What the task requires:
Extend the talk transcript about developer tools and enterprise transformations, picking up right after its final sentence.

┌─ Document extract

Thanks for giving the history of Amedia and where the developers have evolved from. So I'll take it over and basically give them a view of what has really changed from a technical or a process angle. So for sure, this is something that you would have all seen and enterprise journey is complex. And once you get there, it brings in a lot of challenges, right? When, when the environments get big, when the number of people in your organizations become big, uh, there are things like change control approval kits, uh, the large environments, uh, environment shifting from pre-prod to prod or a dev to QA, to product, et cetera, right? What really enables developers to move in this journey to be fast, right? Uh, so basically one of the core competence is the quality of tools or the new age tools that we bring in. So I'll give you some case studies in terms of what tools that we use, but we also look at what the transformations have been.

00:10:35

And with more people in there are more tools, right? Uh, we also enable, uh, the platform to be available for developers to develop things fast, which means we need to provide them the best quality tools. Right. So what has been the disruptions? What has been the disruption for every developer within the organization? We've seen changes from waterfall to agile. Uh, we've seen source to InnerSource. I cover most of these topics in individual's lives, but if you notice there has, these are large scale transformations. I mean, it's, it's not something small, which a developer just adopts in a day or so. Uh, many of them goes on for months. Some of them like a legacy to a microservices model probably goes on for years in some cases, right? So these developers, um, who are developing products for the customer, has to be given with tools and services, which enable them to do fast and not really bog them down with technology challenges.

00:11:35

Right? So let's look at the first one, which is waterfall to agile. This has been going on for 15 odd years now. Uh, we've also transitioned from a agile to say, a scrum of scrums or slash safe. Uh, then, uh, the developer life cycle has radically changed, right? So what really needs to be enabled from a tooling standpoint, as we have to build in better collaboration tools, uh, automation is a month. You would probably see it on every single slide. Uh, the more the automation, the better or more agile we are, right. And flexibility and transparency is something that's really important. And the platforms slash tools that we provide, I, I sort of mentioned the platform and tools, uh, quite often already, but what it really means is a platform which our developer can hop on to start developing onto it. It's more like sort of a cloud service or a tooling platform, which people can consume.

00:12:33

They have their own systems to build on and have flexibility to make changes to it. And, but governed by something central. So which enables them to move fast, but also give them the best of the tools available within the industry for them to go faster. Right? So what this all means is to be provided with a set of integrated tools, which work seamlessly between each other. So there are cloud services, uh, let's say, as your DevOps, we have Google cloud tools, et cetera, but how are they integrated with each other? Right. So the platform provides them these, uh, in a way where they can develop wherein they don't have to bother about what's sitting behind the scenes, this sort of foster Foster's DevOps, because they transition between one and we're on to the other, or one system to the other, or one person to the other in a more seamless fashion what's happening on the DevOps to the no ops cycle, right?

00:13:26

So we've almost transitioned from ops to a DevOps model, a no ops or chat ops, kind of a thing is something that's we are transitioning to. And what it really means behind the scenes for a developer is he has to focus on automation. He has to focus on cloud first because the sort of no ops server, less auto healing, all those kinds of things, which are provided by cloud, uh, both public and private is something that we are providing to our developers. Microservices transition is also happening during this journey, and which is very important because the more, uh, connected tools or connected products we have, but even more disconnected from a point of view, whether how they interact with each other, or do they have contract based, uh, approaches, et cetera, very important when we have to go to a new ops model, uh, because then we can build an auto healing, recovery chat, ops models over and above that.

└─
┌─ Recorded information

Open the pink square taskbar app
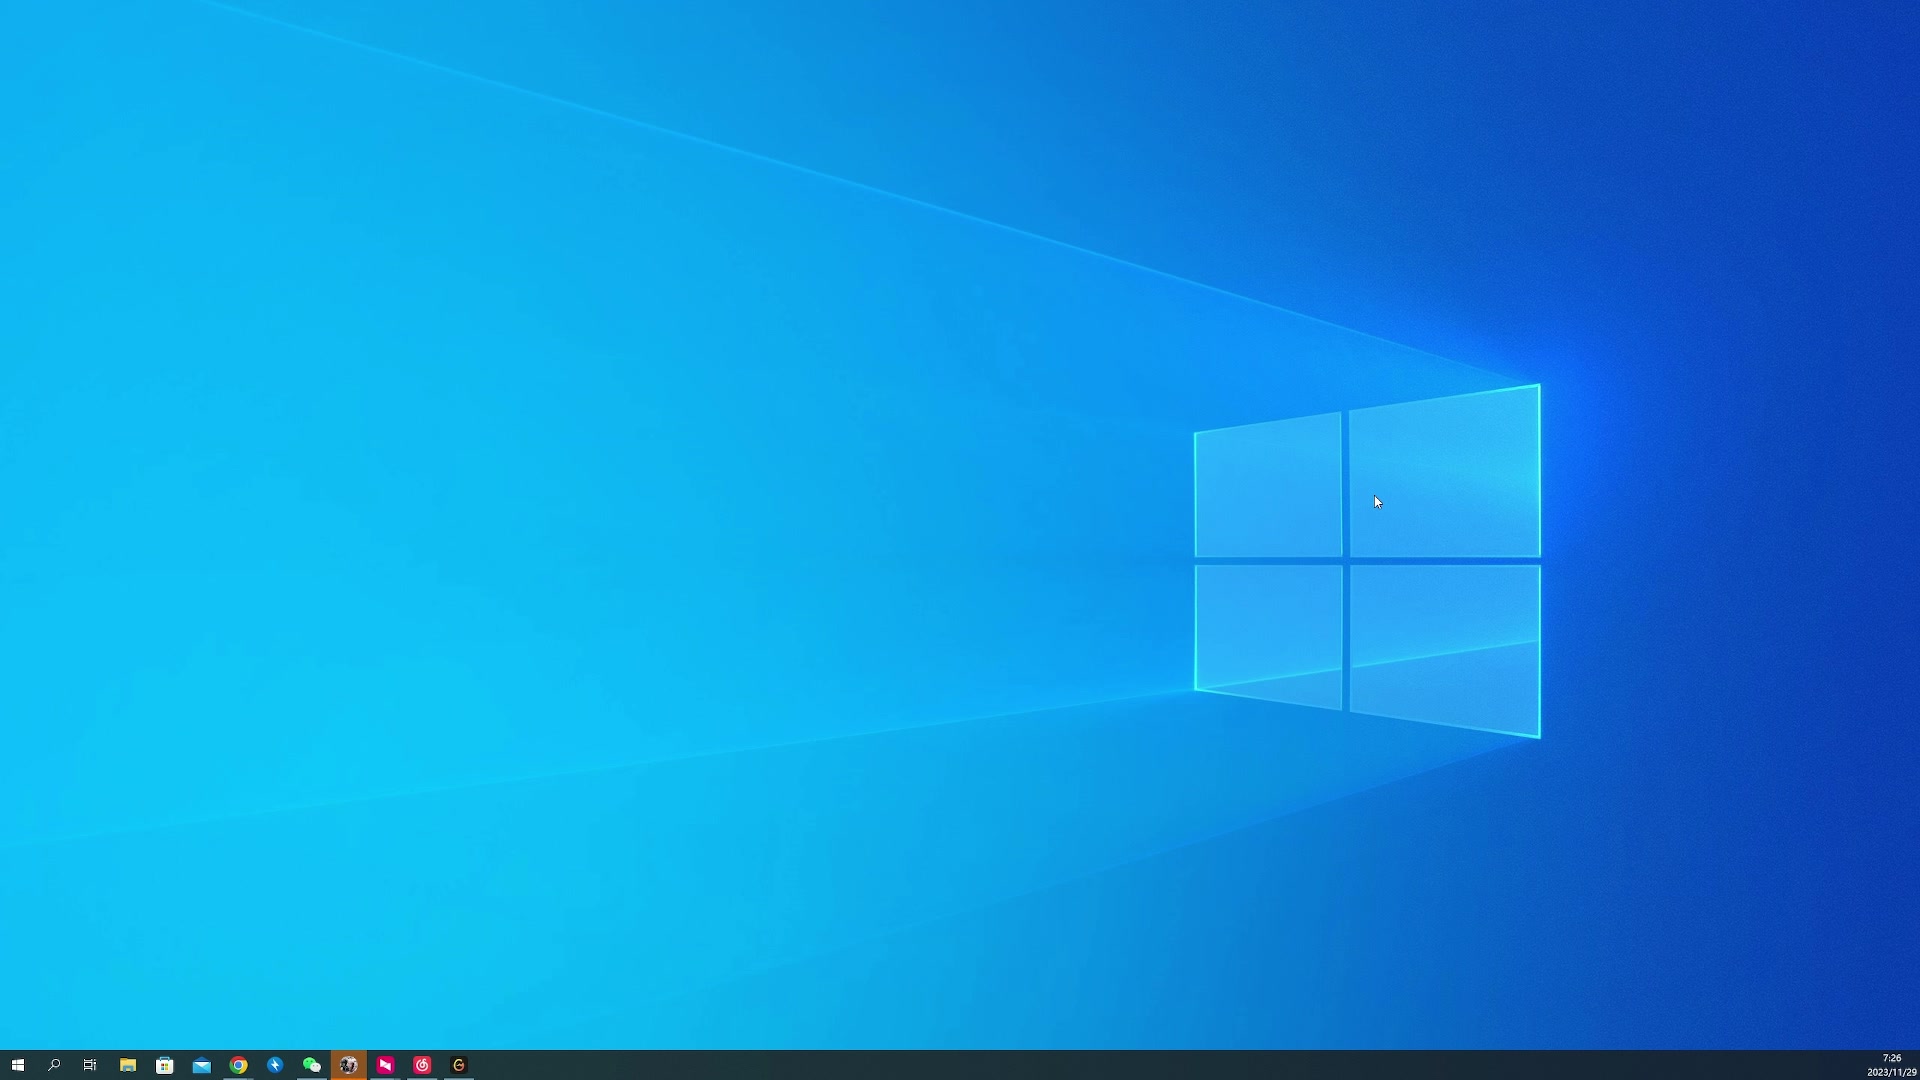 pos(385,1065)
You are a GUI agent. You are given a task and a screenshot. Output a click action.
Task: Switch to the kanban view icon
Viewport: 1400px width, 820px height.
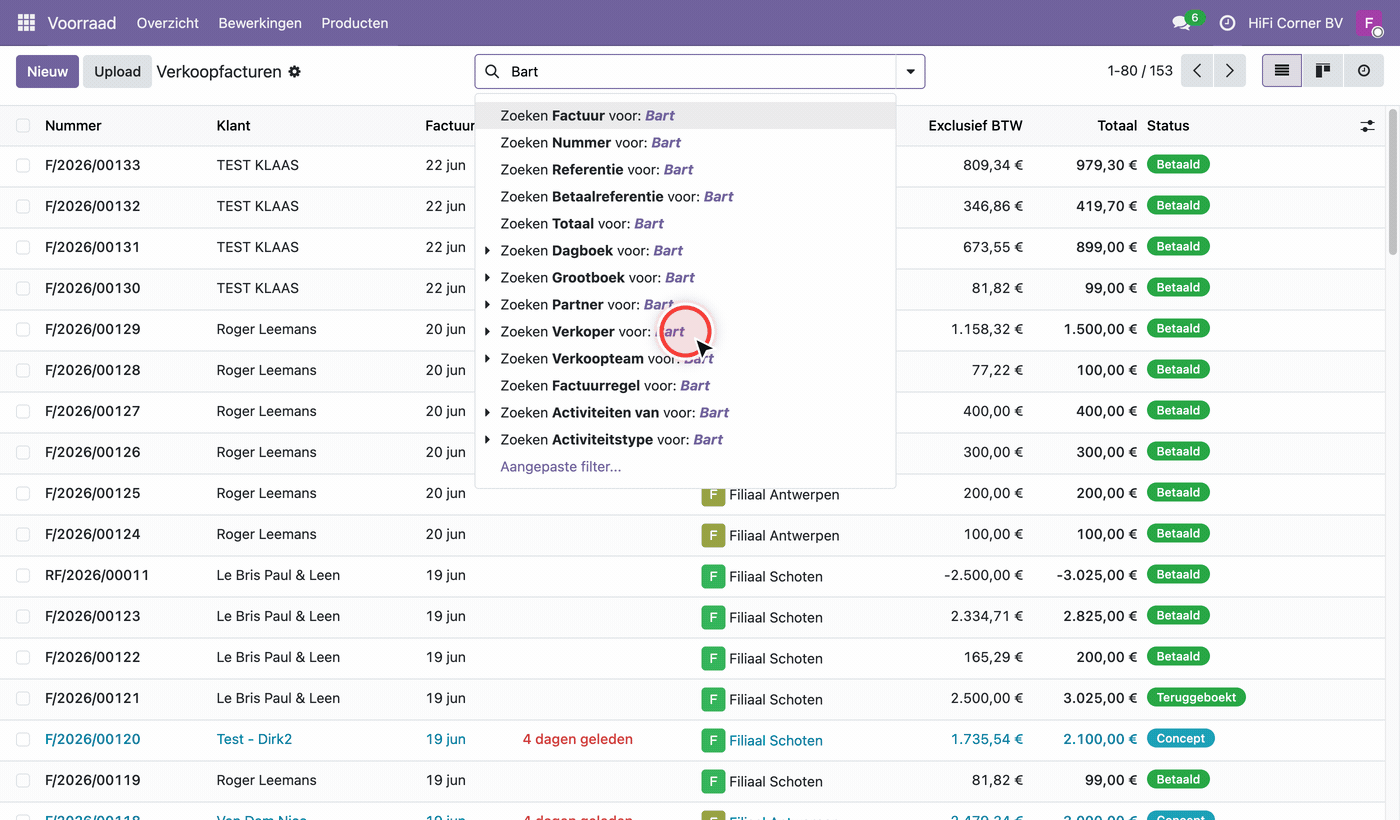point(1323,71)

└─

Task output:
00:14:21

Right. But what happens on a tooling ecosystem around it is the process of building federated tools, right? What federated tools mean is very similar to a public cloud provider model, where there is a central set of tools or systems, uh, which has governed, has certain set of practices and policies or security, uh, aspects put in place. But then we give control to a developer where he can make changes, uh, give administrative access, remote access for people and esteem make changes, very plugins, remote plugins, pull out a tool itself, plugin a tool that he prefers, et cetera, right? This enables them to be innovative. This enables them to move fast. And this also enables them to have a feeling that they have control on whatever aspect of development they need to be. It's not there's the core part, but also the tools that are provided for it.

00:15:14

Moving on to our open source, to an inner source model. I mean, this is not a transition, but this is sort of a scale up or an increase in maturity. I would put it as right. So most of our products are built on open source languages, but what is the next phase of it? We have, we have to enable people to contribute within each of our own products, right? Uh, uh, the, the move away from silos is certainly enabled by this. So, uh, we do multiple things here. We enable, uh, tools which are open. Uh, we enable access, uh, to all tools and products, uh, which is globally accessed by every developer across the globe. Uh, the code could be reused. So because all, most of our get hub or rather the good repositories are public, most of our JIRA ticketing systems are public. Most of our confluence pages are public.

00:16:07

So when I say public it's public within the organization where people can see what others are developing and contribute accordingly, right? So the core component on this is providing tools or platform, which are open in nature, uh, which enables our developer to move fast and improve that experience on a day-to-day basis. The bigger thing, uh, which is with all, uh, is the move from a data center to cloud or to server less, right? Um, the data center and cloud, I would still say more closer to each other than on a server, less, uh, kind of an application here. We are looking at transforming our developer to become full stack developers. We enable trainings. Uh, we enable them to understand other aspects of working together. So if we first moved them into a virtual kind of a team, which, where they understand operations and development well, and then eventually transition them to a full stack developer where they focus on automation, both on the infrastructure side, the cloud side, and eventually the application side, uh, what it means is we have to bring in new age tools.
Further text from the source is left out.